**EXCERPTED PASSAGE**

* * * *

In the first day or so of life, the fruit fly Drosophila melanogaster grows from a glistening oval egg into a wriggly maggot. As it does so, regular stripes of gene activity appear that eventually translate into the segments of the maggot’s body.
These regimented patterns caught the eye of physicist-turned-biologist Hans Meinhardt, who began putting forward mathematical models to explain them, based in part on the kind of reaction—diffusion ideas proposed by Alan Turing in 1952. Then in 1978, a year before Newman and Frisch’s paper on Turing patterning in the limb, theoretical biologist Stuart Kauffman laid out how he thought the same system was in action in the developing fly.
Kauffman suggested that the neat lines in the Drosophila embryo might be created by Turing’s reaction-diffusion method, with interactions of activators and inhibitors generating stripes of different molecules across the growing body. These, he suggested, are then refined and interpreted to create segments with individual characteristics—bearing wings or legs, for example—depending on where they are.
At the Centre for Genomic Regulation in Barcelona, Spain, James Sharpe suspects that the famous stripes in a fruit fly embryo might have more to do with Turing patterning than the rest of the developmental biology community are prepared to believe.

* * * *

**GIVEN INFORMATION**

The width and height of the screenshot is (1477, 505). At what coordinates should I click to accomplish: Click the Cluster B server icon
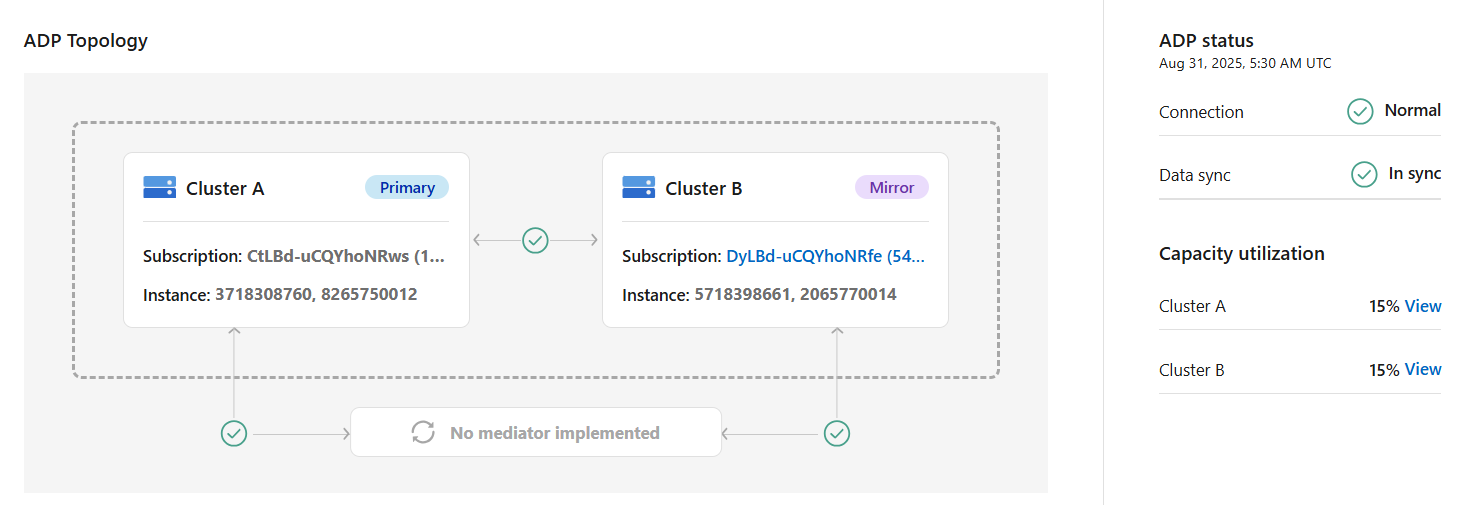638,187
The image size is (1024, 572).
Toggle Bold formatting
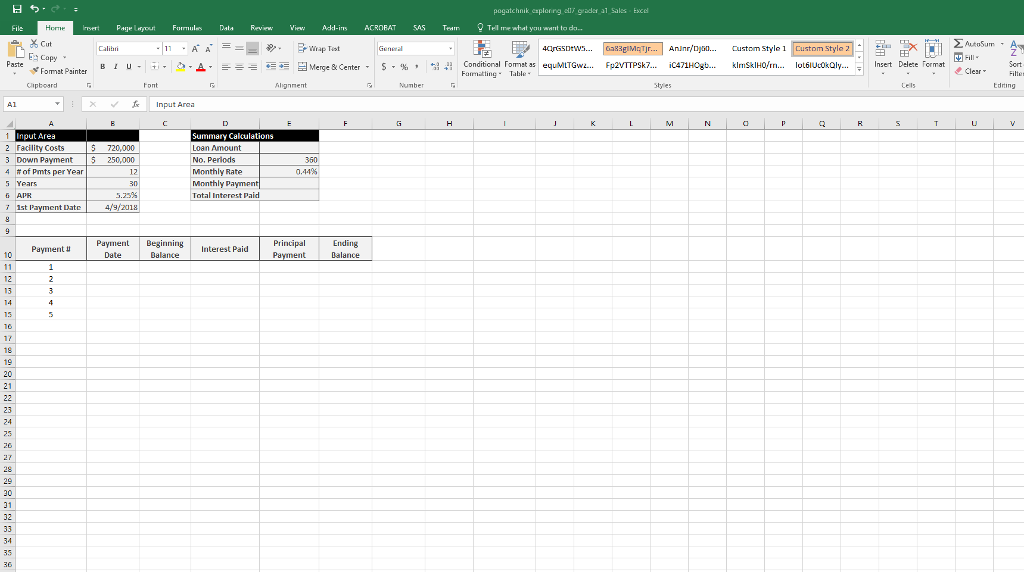pos(102,67)
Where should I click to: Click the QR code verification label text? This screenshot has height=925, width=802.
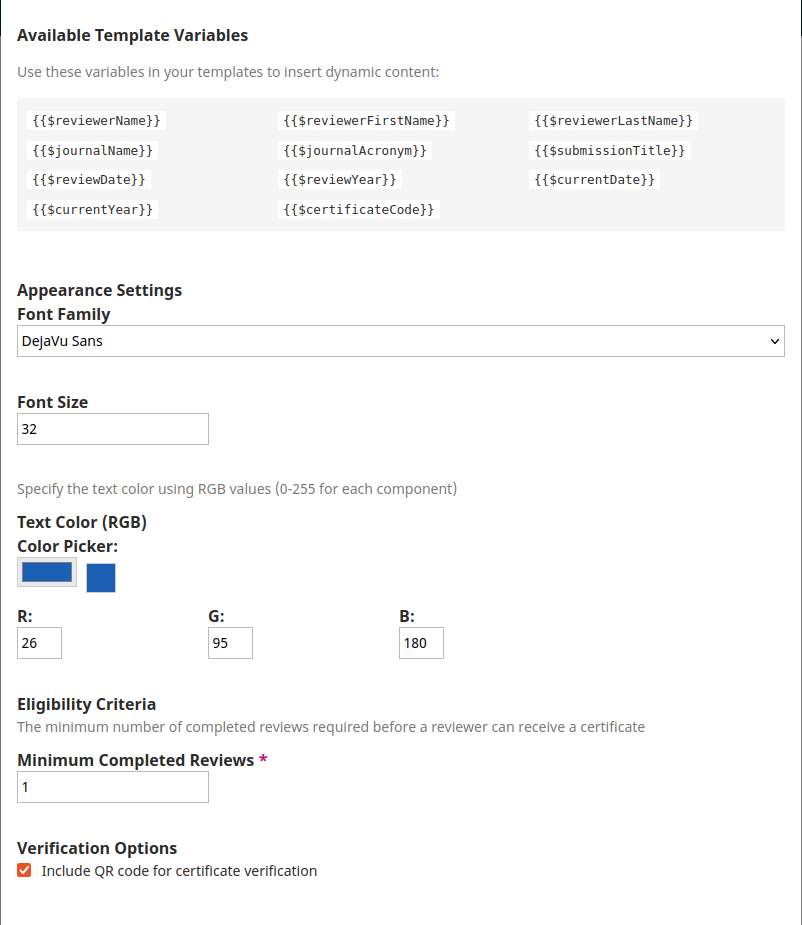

* * * *

**EXERCISE 1**
According to the passage on fruit fly stripes, in what year did Stuart Kauffman lay out how he thought Turing patterning worked in the developing fly?
**EXERCISE 2**
Reproduce the passage on fruit fly stripes verbatim, starting at "At the Centre" and ending at "prepared to believe.".

**FINAL ANSWER 1**
1978

**FINAL ANSWER 2**
At the Centre for Genomic Regulation in Barcelona, Spain, James Sharpe suspects that the famous stripes in a fruit fly embryo might have more to do with Turing patterning than the rest of the developmental biology community are prepared to believe.